Cameroun-Tunisie, en tant que consultant. Au match retour de cette confrontation, Oman Biyick marque dans les 5 premières minutes. Jean Pierre Sadi déclare ce mot que je tiens de lui et qu’il tenait ainsi qu’il me l’avait dit de Gerard Dreyfus, célèbre chroniqueur sportif français. « Ces camerounais sont un peu mystiques ». Il est revenu en 1991 et connait son plein épanouissement lors des Jeux Africains au Caire, où il remporte la médaille d’or avec une équipe de joueurs locaux.
Jean Pierre Sadi était un nom fréquemment mentionné dans les médias à cette époque. Ceux qui ont eu la chance de le rencontrer savent combien son amour pour le football occupait une place primordiale dans sa vie. Il entraînait des joueurs tels que Rigobert Song,Womé Lend et bien d’autres, dont Olembé, au mondial de Montaigu. Il était alors à la formation des jeunes à l’école des brasseries. Puis, c’est de nouveau le grand silence. Pourtant, il se retrouve à Limbé, où il dirige les équipes locales du vénérable Jalakwa. Encore un autre silence. C’est alors que je le retrouve à Cotonou en 2005.
Je partais pour le Burkina Faso, et notre rencontre fut belle, car il était ému de voir quelqu’un l’interpeller et lui parler dans sa langue maternelle. Nous avons passé toute la journée ensemble dans le quartier Saint-Michel, passant en revue les histoires du football camerounais. À ma question de savoir si parmi les jeunes qu’il avait formés, quelqu’un était déjà venu le revoir, sa réponse fut brutale : « Personne, pourtant toutes ces stars du football sont passées entre mes mains ». Après un moment de silence, il ajouta : « Seul Jean II Makoun m’avait cherché spontanément ». Bien évidemment, nous avions parlé de la Fecafoot. Les histoires qu’on observe aujourd’hui ne différent pas de ce qu’il me confiait il y a presque 20 ans.

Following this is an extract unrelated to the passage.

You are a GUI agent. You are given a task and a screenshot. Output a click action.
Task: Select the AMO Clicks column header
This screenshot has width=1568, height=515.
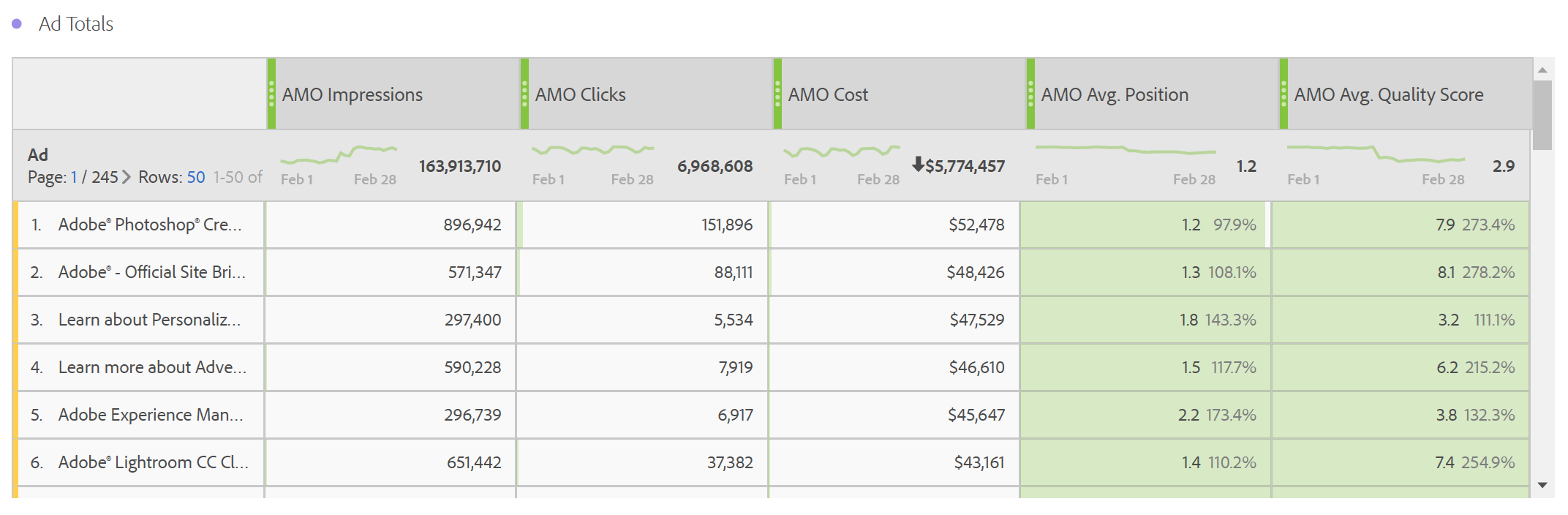point(580,94)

J’aimais sa façon limpide de parler dans sa langue maternelle ; il maitrisait le Vuté comme au vieux temps. Nous avons également parlé de son frère Noël que j’avais rencontré à l’époque de son vivant à l’université de Yaoundé. Jean Pierre s’en va après avoir bien servi son pays dans le domaine que tout le monde adore : le football. Sa disparition constitue une grande perte pour la communauté sportive, et surtout pour le peuple Vuté auquel il appartenait. Afriksurseine, par ma voix, s’incline devant la dépouille de cet homme d’une grande humilité qui a rendu de nombreux services sur le plan éducatif et sportif à notre pays. C’était un grand entraîneur, passionné par son art, et comme tout grand artiste footballeur de l’époque, il disparaît dans l’anonymat total.